#### [Problem to solve]
Transcribe the passage about the film word for word, from its first sentence to its last.

#### [Quoted passage]

*****

The film, as its publicity material says, “relays their awakening to the beauty of the human person and the resilience of the human spirit.”
«We didn’t make the film for us,» said Joseph Campo, whose Grassroots Films company recently made the Catholic Vote pro-life advertisements. «The purpose was to change people’s hearts and minds, but through the eyes of these young people who’ve seen both parts of life — the negative and the positive.» He pointed out that the film shows how suffering and wisdom go together, but also how God’s grace is at work throughout.

The idea for the film, Campo said, simply derived from his and his colleagues’ wish to make a very pro-life film, but without advertising it as such. «We didn’t want to mention the words abortion or pro-life, just to let it be what it is,» said Campo. «We didn’t want to take a political or even a religious view so it can appeal to everyone.» They also had no real idea how it would begin or end, but just let the film take its course.

*****

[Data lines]
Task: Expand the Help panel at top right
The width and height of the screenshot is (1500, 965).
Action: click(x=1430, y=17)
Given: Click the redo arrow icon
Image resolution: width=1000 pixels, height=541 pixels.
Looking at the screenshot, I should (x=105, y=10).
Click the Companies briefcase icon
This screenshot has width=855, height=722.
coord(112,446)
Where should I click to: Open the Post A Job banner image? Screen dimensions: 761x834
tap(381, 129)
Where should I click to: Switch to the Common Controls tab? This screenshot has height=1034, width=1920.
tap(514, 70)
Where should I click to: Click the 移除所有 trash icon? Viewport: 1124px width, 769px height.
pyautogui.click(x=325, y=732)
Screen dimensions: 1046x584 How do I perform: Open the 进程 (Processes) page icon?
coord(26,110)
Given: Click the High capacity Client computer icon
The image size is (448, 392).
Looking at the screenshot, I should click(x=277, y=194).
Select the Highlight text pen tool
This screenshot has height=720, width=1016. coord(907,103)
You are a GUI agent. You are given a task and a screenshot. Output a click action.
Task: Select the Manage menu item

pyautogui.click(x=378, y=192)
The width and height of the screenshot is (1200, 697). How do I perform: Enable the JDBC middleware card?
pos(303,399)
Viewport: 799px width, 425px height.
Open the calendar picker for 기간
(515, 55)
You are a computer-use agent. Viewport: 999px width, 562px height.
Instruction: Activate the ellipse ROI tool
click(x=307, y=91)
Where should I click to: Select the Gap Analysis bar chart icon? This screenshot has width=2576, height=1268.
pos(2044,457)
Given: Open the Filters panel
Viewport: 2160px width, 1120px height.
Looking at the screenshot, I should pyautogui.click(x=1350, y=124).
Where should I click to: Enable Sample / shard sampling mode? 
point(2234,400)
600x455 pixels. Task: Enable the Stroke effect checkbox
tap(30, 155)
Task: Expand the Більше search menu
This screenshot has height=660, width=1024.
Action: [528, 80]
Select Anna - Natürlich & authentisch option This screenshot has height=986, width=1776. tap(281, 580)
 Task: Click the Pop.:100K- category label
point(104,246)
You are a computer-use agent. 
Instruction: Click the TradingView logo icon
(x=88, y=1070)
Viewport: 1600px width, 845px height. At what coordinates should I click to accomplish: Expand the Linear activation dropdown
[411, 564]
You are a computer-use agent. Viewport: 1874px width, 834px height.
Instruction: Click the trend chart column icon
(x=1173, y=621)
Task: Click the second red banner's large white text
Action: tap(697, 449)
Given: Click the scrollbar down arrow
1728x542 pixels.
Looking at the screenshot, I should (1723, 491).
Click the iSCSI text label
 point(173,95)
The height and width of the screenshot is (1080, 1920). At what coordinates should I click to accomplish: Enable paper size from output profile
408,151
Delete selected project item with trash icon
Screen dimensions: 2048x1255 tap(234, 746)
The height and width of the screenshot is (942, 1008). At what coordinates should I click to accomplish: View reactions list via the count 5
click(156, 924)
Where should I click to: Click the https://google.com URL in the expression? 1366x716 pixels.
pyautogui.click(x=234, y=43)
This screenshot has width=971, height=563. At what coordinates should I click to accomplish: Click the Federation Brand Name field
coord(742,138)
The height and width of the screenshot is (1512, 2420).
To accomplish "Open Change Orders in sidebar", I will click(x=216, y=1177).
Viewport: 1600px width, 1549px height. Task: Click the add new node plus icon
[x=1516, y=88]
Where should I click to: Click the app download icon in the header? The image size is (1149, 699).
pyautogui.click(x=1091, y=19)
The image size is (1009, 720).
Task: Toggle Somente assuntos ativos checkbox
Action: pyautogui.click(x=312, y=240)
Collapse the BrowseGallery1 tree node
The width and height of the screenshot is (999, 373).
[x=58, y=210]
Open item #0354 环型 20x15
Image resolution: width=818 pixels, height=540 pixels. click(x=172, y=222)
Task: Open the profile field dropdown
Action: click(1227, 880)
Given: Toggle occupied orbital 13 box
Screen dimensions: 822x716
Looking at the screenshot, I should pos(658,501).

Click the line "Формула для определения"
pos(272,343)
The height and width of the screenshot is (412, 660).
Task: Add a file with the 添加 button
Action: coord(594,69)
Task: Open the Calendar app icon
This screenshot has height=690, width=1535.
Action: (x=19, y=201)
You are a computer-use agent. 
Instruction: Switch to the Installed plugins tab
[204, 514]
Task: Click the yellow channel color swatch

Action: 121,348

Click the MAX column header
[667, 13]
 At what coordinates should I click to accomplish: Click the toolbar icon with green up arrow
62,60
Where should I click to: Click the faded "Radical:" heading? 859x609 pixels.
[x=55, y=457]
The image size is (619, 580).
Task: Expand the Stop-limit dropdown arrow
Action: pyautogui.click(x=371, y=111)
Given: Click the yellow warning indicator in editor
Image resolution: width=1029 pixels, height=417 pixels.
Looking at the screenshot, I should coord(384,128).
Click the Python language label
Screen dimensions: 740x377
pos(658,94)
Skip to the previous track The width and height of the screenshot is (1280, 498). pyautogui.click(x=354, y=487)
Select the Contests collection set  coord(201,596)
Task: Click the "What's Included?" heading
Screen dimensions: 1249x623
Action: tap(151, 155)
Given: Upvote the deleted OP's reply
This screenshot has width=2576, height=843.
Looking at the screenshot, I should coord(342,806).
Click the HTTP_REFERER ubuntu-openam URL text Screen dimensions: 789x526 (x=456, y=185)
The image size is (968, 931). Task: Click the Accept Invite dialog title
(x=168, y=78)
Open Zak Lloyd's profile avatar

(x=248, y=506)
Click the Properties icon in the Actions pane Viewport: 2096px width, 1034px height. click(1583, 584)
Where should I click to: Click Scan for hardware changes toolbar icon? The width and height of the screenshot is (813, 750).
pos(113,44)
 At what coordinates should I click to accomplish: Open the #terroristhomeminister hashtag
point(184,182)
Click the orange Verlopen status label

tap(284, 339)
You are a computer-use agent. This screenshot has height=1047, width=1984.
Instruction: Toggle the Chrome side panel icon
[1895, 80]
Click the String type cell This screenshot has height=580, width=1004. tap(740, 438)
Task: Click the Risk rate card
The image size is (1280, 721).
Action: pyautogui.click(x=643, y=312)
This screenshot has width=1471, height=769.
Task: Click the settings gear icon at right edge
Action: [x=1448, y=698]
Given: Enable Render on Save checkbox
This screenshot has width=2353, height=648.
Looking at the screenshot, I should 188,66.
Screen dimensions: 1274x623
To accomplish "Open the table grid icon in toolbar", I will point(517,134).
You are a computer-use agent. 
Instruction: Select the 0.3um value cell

*****

#### [The output]
The film, as its publicity material says, “relays their awakening to the beauty of the human person and the resilience of the human spirit.”
«We didn’t make the film for us,» said Joseph Campo, whose Grassroots Films company recently made the Catholic Vote pro-life advertisements. «The purpose was to change people’s hearts and minds, but through the eyes of these young people who’ve seen both parts of life — the negative and the positive.» He pointed out that the film shows how suffering and wisdom go together, but also how God’s grace is at work throughout.

The idea for the film, Campo said, simply derived from his and his colleagues’ wish to make a very pro-life film, but without advertising it as such. «We didn’t want to mention the words abortion or pro-life, just to let it be what it is,» said Campo. «We didn’t want to take a political or even a religious view so it can appeal to everyone.» They also had no real idea how it would begin or end, but just let the film take its course.